E’ proprio il caso di dire che da una serie di problemi possono nascere delle opportunità. Senza mettere la testa sotto la sabbia, senza palesare pietose scuse (come altri nostri connazionali, poi ne parliamo), ma investendo per ribadire l’estrema concentrazione e “intenzione a promuovere all’interno di Nike una cultura più inclusiva e garantire diverse rappresentanze all’interno dei nostri team di leadership e nei nostri messaggi” come dichiarò l’amministrazione delegato Mark Parker al New York Times a inizio anno.

 

Da qui gli eventi di questi ultimi mesi che hanno visto Nike protagonista con una campagna che ha coinvolto Colin Kaepernick, ex-quarterback dei San Francisco 49ers che da due stagioni non gioca più nella NFL e in causa con la lega (di cui Nike è sponsor), per averlo boicottato dopo aver dato il via alla protesta inginocchiandosi durante l’inno nazionale prima dell’inizio delle partite di football.
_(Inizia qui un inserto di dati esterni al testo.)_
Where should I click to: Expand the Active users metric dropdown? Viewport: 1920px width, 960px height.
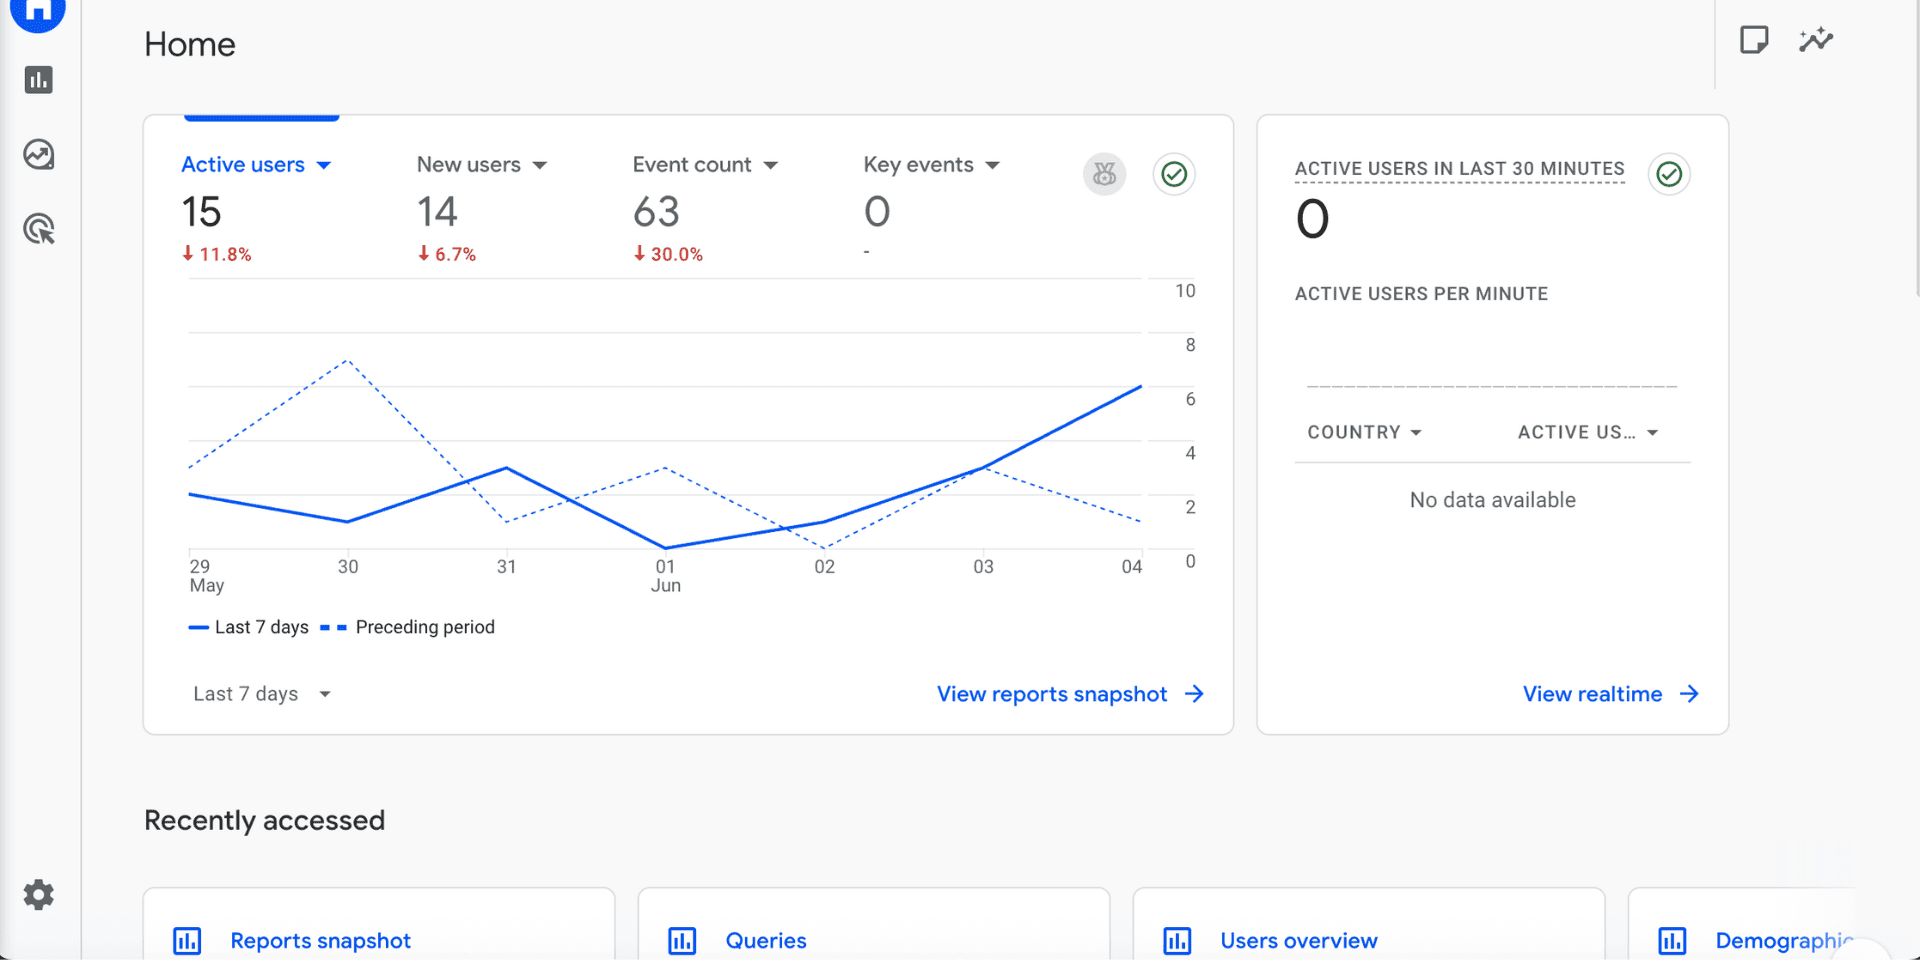[323, 165]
Nike lo ha utilizzato come “testimonial valoriale” (insieme ad altri atleti scelti come persone e non solo come performer) per la sua campagna accompagnata da una frase forte (“Credi in qualcosa, anche se significa sacrificare tutto quanto”) arricchendo il claim Just do it di un nuovo significato. Questo ha da una parte creato una frattura con Trump e i senatori repubblicani come Ted Cruz ma, dall’altra parte, ha attirato l’attenzione e l’ammirazione e gli acquisti dei millennial e giovanissimi (Gen Z) urbani, con una forte percentuale di ispanici e afroamericani, che oggi preferiscono scegliere marchi con una posizione forte e con qualcosa da dire.

 

Questa campagna, legata ovviamente a prodotti sempre di gran qualità e aperture di nuovi flagship store (l’ultimo a NYC) ha portato a una crescita delle azioni del 18 per cento rispetto a inizio anno, le vendite digitali hanno registrato un aumento del 36 per cento (rispetto al 17 dello scorso anno), mentre l’utile netto è cresciuto del 15 per cento verso il 2018, raggiungendo quota $1,1 miliardi.

 

Il candidato confronti la gestione della crisi con quella di Dolce & Gabbana dopo la comunicazione sbagliata in Cina.